- What you will do
A: Reproduce the part of the email migration guide that opens with the words containing "Step 3: Export" and closes with "a JSON dump.". Keep it word for word.
B: Answer these questions from the email migration guide:
(i) How many minutes of work does Day 2 take?
(ii) How long without opening makes a subscriber disengaged?
(iii) What must be imported before subscribers?

- Text segment
It doesn't have to be that way. A clean migration is 90 minutes of focused work spread over three days, and your deliverability stays intact through the whole thing. Here's the exact runbook.

The three-day timeline

The work itself takes 90 minutes. The reason it spans three days is that the new IP needs to warm up properly, and you need at least one round of parallel sending before you fully cut over.

  • Day 1 (30 min): Audit, clean, export.
  • Day 2 (40 min): Import, authenticate, run a small warm-up send to engaged subscribers.
  • Day 3 (20 min): Send your next regular campaign from the new platform. Compare metrics. Cut over fully.

That's it. The rest of this guide is what happens inside each step and where the landmines are.

Step 1: Audit what you actually have

Before you export anything, write down four numbers from your current platform:

  1. Total subscribers (active + unsubscribed + bounced).
  2. Active subscribers only.
  3. Suppression list size (unsubscribes, bounces, complaints).
  4. Last 90 days: open rate, click rate, complaint rate.

The active vs. total ratio is the most important. If your "list" is 50,000 but your active count is 18,000, you're paying to maintain 32,000 dead records. The migration is the perfect moment to leave the deadweight behind.

Also note your custom fields, tags, and segments. The migration target needs to accept them or you'll lose the structure your automations depend on.

Step 2: Clean before you move, not after

Three suppressions to add before export:

  • Hard bounces older than 30 days. They should already be suppressed but verify. Anyone who hard-bounced and somehow stayed on your active list is a deliverability problem at the new platform too.
  • Disengaged subscribers (180+ days). Send a one-shot re-engagement to anyone who hasn't opened in 180 days. The 70–85% who don't open get added to your suppression list. Painful in the short term, transformative in the long term.
  • Role addresses (info@, sales@, admin@) — unless your business model genuinely targets them. They're shared inboxes that drive complaints.
The list you want at the new platform isn't the one you have now. It's the one you have minus the people who already aren't reading your mail.

Step 3: Export everything

Three files at minimum:

  1. Active subscribers CSV — email + every custom field. Save the column header order so the import maps cleanly.
  2. Suppression list CSV — every unsubscribed, bounced, and complained address. This is the file that most migrations skip, and it's the one that ruins reputations. Suppressions must carry over or you'll re-mail people who already said no.
  3. Tag/segment definitions — either as separate CSVs or as notes you'll recreate in the new platform.

Also save copies of your active automations as screenshots. Most platforms don't have a clean export format for automation logic, and rebuilding from screenshots is faster than trying to reverse-engineer a JSON dump.

Step 4: Import with suppressions FIRST

This is the order that matters: import suppressions before subscribers. If you import subscribers first and an address is on both lists, most platforms will treat them as a new subscriber and start sending. By importing suppressions first, you ensure those addresses are blocked at the platform level the moment the subscriber import happens.

- Provided data
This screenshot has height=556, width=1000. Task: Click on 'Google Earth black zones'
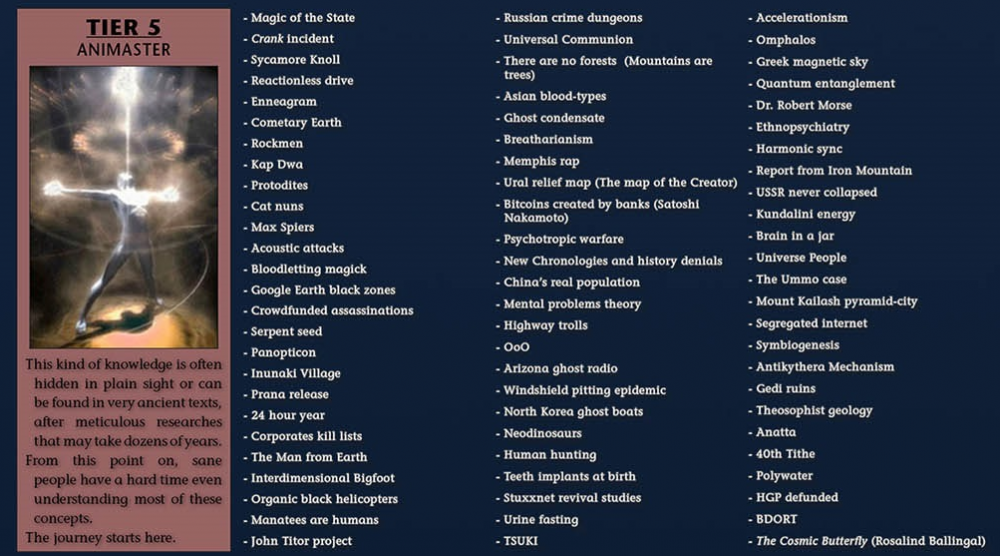(322, 290)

- Final answers
A:
Step 3: Export everything

Three files at minimum:

  1. Active subscribers CSV — email + every custom field. Save the column header order so the import maps cleanly.
  2. Suppression list CSV — every unsubscribed, bounced, and complained address. This is the file that most migrations skip, and it's the one that ruins reputations. Suppressions must carry over or you'll re-mail people who already said no.
  3. Tag/segment definitions — either as separate CSVs or as notes you'll recreate in the new platform.

Also save copies of your active automations as screenshots. Most platforms don't have a clean export format for automation logic, and rebuilding from screenshots is faster than trying to reverse-engineer a JSON dump.

B:
(i) 40 minutes.
(ii) 180 days.
(iii) Suppressions.